Joshua Cohen : les épingles et le jeu

Comme tout grand écrivain Joshua Cohen s'est construit en prenant les contrepoints de ses grands aînés : Roth, Bellow (Singer est épargné). Il leur porte une estime morte en soulignant les stéréotypes qu'ils ont véhiculés et qui ont instauré selon lui la littérature juive américaine fondée sur l'idée de la réussite.

Cohen se veut plus rebelle, moins porté sur la victoire sociale que sur la révolte. Il estime en parallèle qu'il est impossible de dézinguer une monde sans en connaître la tradition (religieuse, littéraire, sociale). Bref son contentement est toujours subjectif.

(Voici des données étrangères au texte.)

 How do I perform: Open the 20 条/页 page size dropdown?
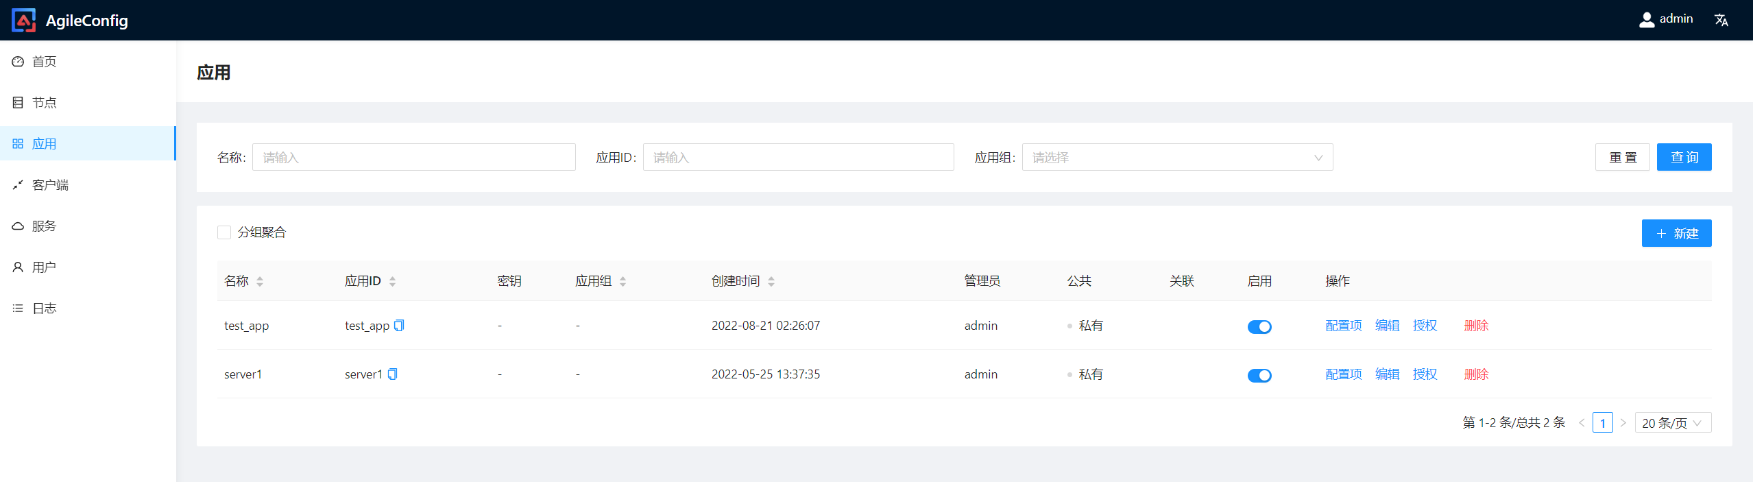click(1672, 423)
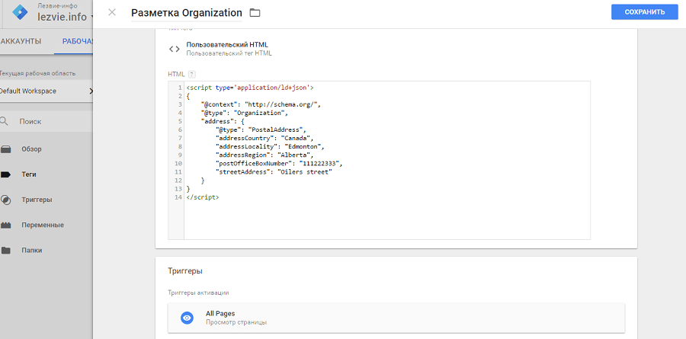
Task: Click the Папки folder icon in sidebar
Action: click(x=6, y=250)
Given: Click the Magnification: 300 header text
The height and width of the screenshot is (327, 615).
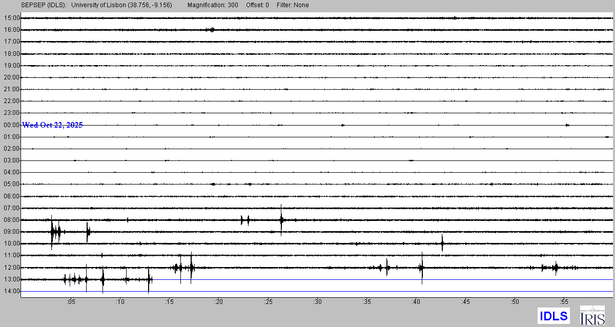Looking at the screenshot, I should (x=213, y=5).
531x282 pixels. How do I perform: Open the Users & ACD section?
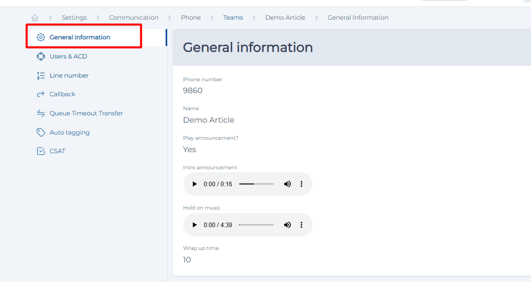[x=68, y=56]
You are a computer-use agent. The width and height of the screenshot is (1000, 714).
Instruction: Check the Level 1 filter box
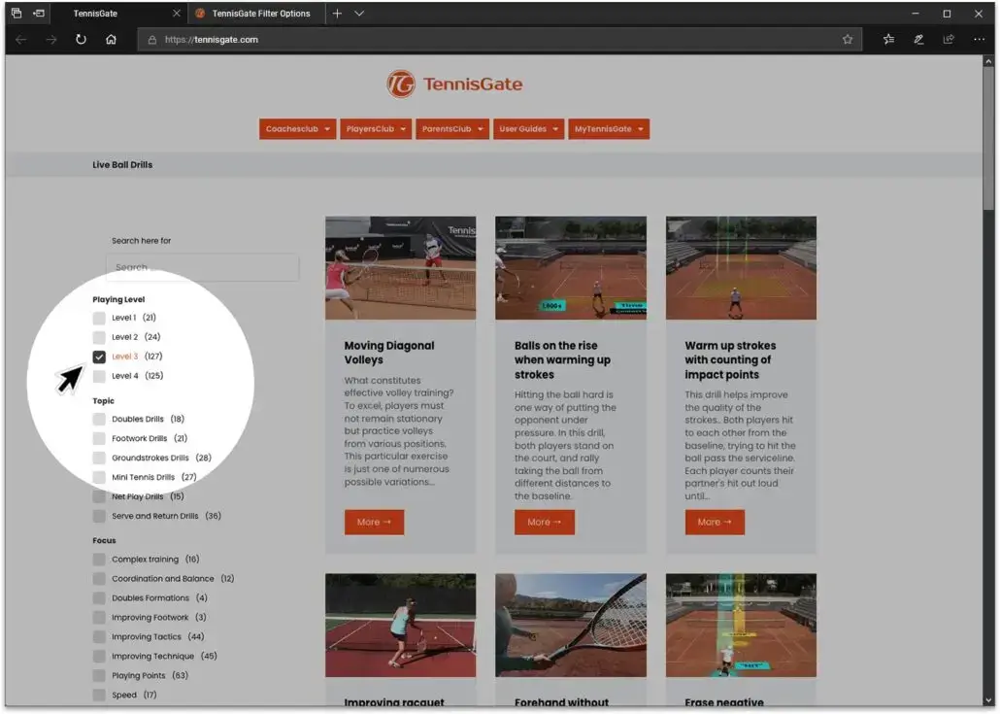[99, 318]
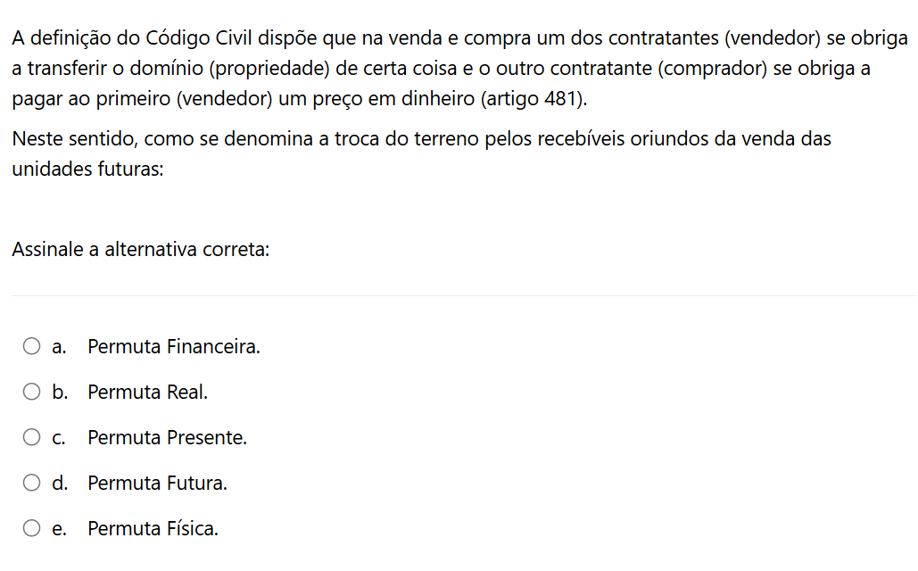Mark the radio circle for option c
The height and width of the screenshot is (571, 918).
(x=31, y=437)
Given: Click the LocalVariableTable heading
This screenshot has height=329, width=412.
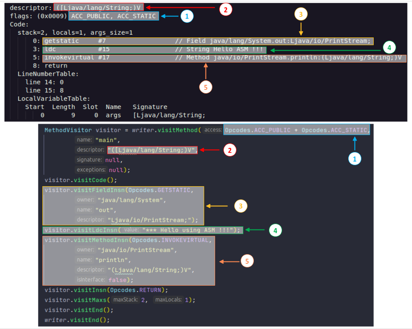Looking at the screenshot, I should [54, 99].
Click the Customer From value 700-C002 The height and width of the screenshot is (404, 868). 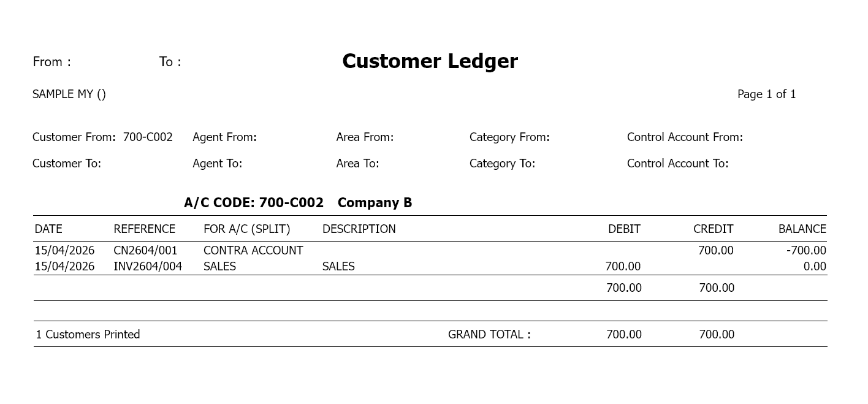tap(148, 137)
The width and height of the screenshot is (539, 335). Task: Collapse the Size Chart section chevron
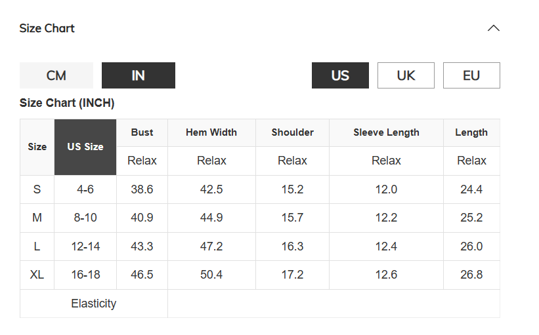pos(493,28)
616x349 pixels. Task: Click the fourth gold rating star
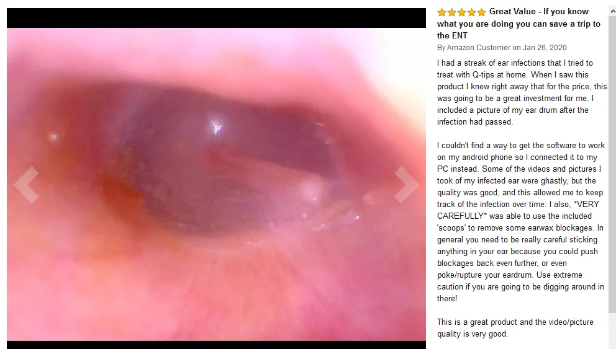point(472,12)
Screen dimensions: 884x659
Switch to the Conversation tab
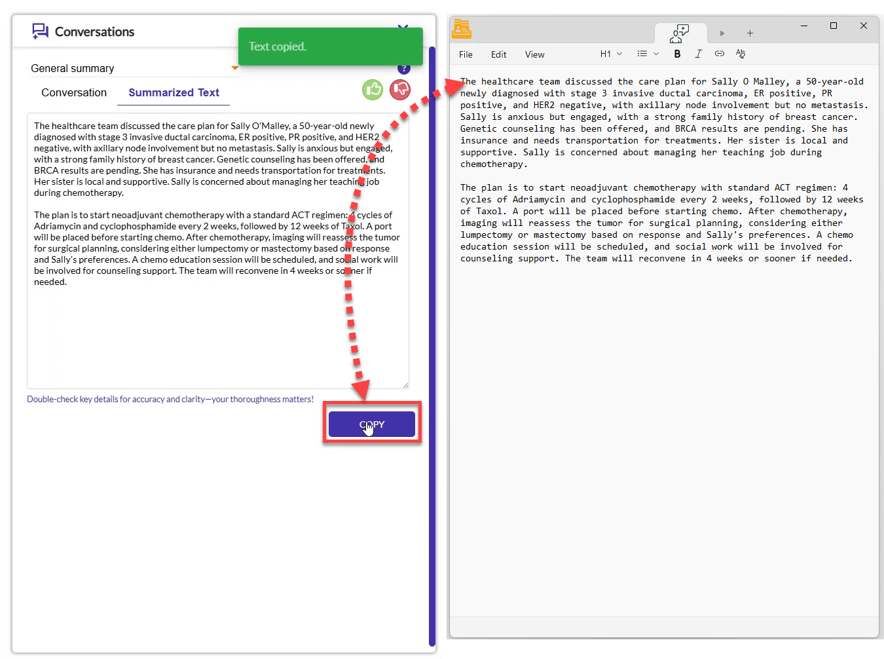coord(74,92)
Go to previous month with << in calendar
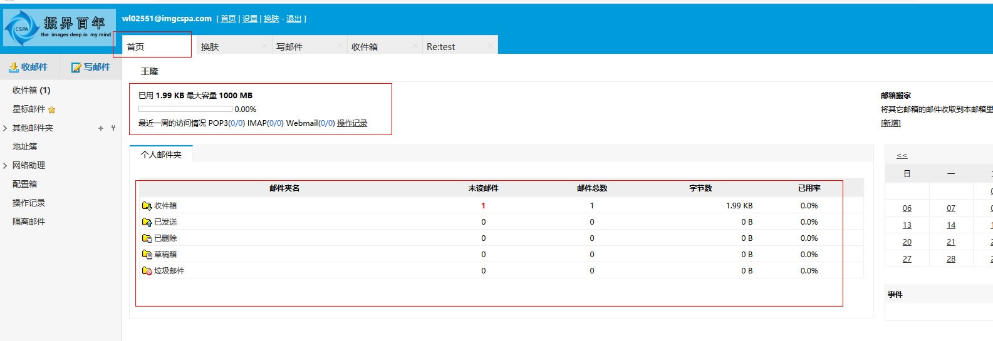Screen dimensions: 993x341 point(902,156)
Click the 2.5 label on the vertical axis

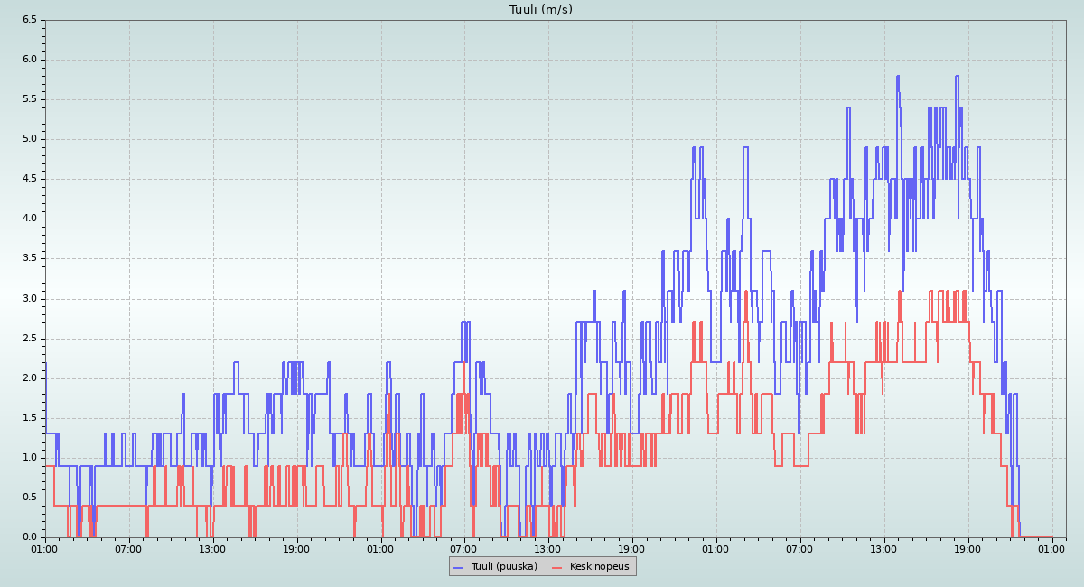pos(29,339)
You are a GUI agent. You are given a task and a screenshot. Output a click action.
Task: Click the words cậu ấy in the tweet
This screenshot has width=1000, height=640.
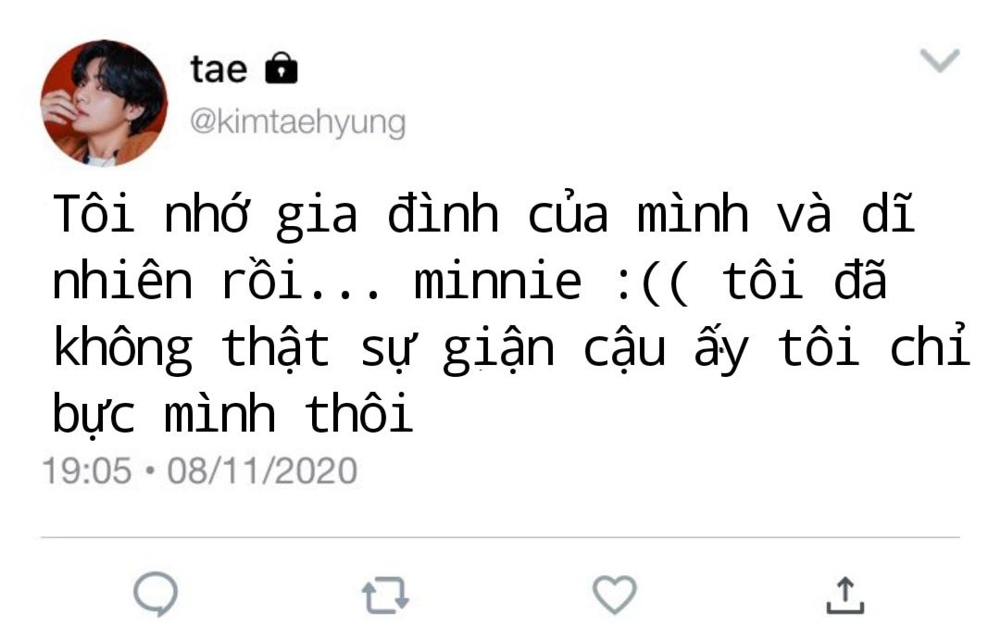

Son héros est a son image. Il a fréquenté l'école rabbinique mais refuse toute obéissance littérale à la Loi. Et dans un mélange de langue l'auteur crée un personnage étourdi par tout ce qu'il a vécu et va vivre. Tout juste sorti de l'armée israélienne et embauché au noir par un parent américain il rentre dans une entreprise de déménagements aussi douteuse que l'est son anglo-américain.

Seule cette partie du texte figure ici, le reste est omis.